University of Toronto professor finds key protein in fight against plant disease

A University of Toronto botanist has identified a protein that ultimately could provide chemical-free ways to protect crops from disease.

“Finding this protein, called DIR1, could help make it possible to genetically engineer crops that resist disease-causing organisms,” says Robin Cameron, a professor of botany at U of T and the senior investigator of the study, which appears in the Sept. 26 issue of Nature. “In the long run, having a better understanding of the whole process of disease resistance in plants could eliminate the need for fungicides or bacteriocides.”

When disease strikes a plant, its immune system sends up a warning “flare” telling different areas of the plant to resist infection. “This process is kind of like vaccination, only better,” Cameron says. Once the signal-dependant on DIR1-is triggered by one disease, it gives the plant systemic acquired resistance (SAR) to many other diseases.
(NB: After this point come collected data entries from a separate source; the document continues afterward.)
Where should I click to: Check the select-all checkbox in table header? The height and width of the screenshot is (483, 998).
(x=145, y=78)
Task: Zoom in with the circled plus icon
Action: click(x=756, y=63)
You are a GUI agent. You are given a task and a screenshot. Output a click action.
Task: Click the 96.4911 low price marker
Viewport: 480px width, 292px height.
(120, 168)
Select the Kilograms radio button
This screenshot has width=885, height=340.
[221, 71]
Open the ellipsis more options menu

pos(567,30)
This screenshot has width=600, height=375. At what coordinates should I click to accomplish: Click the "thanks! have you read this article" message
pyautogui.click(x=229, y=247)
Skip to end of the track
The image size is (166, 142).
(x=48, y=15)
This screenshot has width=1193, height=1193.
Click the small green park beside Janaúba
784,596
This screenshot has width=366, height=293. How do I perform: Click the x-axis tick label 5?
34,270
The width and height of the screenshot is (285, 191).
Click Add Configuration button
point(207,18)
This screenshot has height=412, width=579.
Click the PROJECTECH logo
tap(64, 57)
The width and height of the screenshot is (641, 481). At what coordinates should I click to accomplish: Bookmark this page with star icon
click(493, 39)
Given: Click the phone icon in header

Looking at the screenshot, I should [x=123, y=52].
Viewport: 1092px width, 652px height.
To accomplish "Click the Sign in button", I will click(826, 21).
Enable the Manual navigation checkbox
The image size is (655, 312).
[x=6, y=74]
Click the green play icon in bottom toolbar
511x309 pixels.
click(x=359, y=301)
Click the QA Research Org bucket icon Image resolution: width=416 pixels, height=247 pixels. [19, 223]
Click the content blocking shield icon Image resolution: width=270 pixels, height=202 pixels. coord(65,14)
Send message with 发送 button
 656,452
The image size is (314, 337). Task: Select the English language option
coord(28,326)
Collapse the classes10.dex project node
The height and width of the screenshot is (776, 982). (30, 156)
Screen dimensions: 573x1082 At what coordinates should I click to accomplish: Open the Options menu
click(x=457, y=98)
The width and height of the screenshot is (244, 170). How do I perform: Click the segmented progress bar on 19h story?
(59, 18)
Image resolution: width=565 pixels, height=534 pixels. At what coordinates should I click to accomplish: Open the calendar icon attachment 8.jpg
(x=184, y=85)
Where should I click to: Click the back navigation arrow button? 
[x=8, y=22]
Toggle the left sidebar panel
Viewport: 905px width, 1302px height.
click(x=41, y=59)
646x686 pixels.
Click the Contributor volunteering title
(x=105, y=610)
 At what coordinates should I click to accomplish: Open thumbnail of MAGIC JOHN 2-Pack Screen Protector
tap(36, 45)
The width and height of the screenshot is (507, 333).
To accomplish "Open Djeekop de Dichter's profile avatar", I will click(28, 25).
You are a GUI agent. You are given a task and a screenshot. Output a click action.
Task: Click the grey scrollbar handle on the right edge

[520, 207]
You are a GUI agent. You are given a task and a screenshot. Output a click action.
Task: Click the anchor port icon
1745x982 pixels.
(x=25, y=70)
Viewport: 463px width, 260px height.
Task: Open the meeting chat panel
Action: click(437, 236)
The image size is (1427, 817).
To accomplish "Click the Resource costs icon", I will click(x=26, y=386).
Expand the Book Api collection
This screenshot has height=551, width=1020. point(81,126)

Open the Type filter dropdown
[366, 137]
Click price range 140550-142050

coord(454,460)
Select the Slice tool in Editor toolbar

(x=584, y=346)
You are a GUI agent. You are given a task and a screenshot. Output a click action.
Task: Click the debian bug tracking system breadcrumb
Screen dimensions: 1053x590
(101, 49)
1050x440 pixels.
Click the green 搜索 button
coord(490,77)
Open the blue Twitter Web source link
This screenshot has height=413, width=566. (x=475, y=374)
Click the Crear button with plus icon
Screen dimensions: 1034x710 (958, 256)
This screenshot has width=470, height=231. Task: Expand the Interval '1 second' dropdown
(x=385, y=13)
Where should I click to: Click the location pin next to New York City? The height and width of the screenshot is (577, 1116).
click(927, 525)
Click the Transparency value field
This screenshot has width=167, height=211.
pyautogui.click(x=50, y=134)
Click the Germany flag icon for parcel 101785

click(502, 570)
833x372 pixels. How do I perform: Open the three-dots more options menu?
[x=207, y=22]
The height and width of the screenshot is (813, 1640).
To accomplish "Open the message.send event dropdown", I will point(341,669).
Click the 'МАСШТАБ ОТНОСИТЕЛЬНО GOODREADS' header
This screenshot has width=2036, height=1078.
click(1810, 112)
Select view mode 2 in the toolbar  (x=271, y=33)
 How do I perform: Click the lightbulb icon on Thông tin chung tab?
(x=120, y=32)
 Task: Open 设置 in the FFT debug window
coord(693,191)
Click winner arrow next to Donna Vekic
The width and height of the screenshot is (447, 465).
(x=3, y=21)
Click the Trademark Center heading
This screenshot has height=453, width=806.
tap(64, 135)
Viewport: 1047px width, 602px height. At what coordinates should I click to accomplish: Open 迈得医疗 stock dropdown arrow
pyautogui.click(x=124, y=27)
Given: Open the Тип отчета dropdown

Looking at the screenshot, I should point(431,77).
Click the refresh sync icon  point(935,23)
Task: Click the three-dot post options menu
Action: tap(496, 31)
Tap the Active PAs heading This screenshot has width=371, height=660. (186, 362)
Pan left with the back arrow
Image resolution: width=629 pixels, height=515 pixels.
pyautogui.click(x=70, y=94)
The exact role of DIR1 in the signal process is not yet clear, she says.

Cameron, along with colleagues at the Salk Institute in La Jolla, Calif., the John Innes Centre in Norwich, U.K. and the Noble Foundation in Ardmore, Okla., studied a mutant strain of weed with abnormal DIR1 that does not develop SAR when exposed to a certain bacterial disease. “Our studies indicate that the normal protein, DIR1, is required to either make or move the warning signal around the plant,” she says.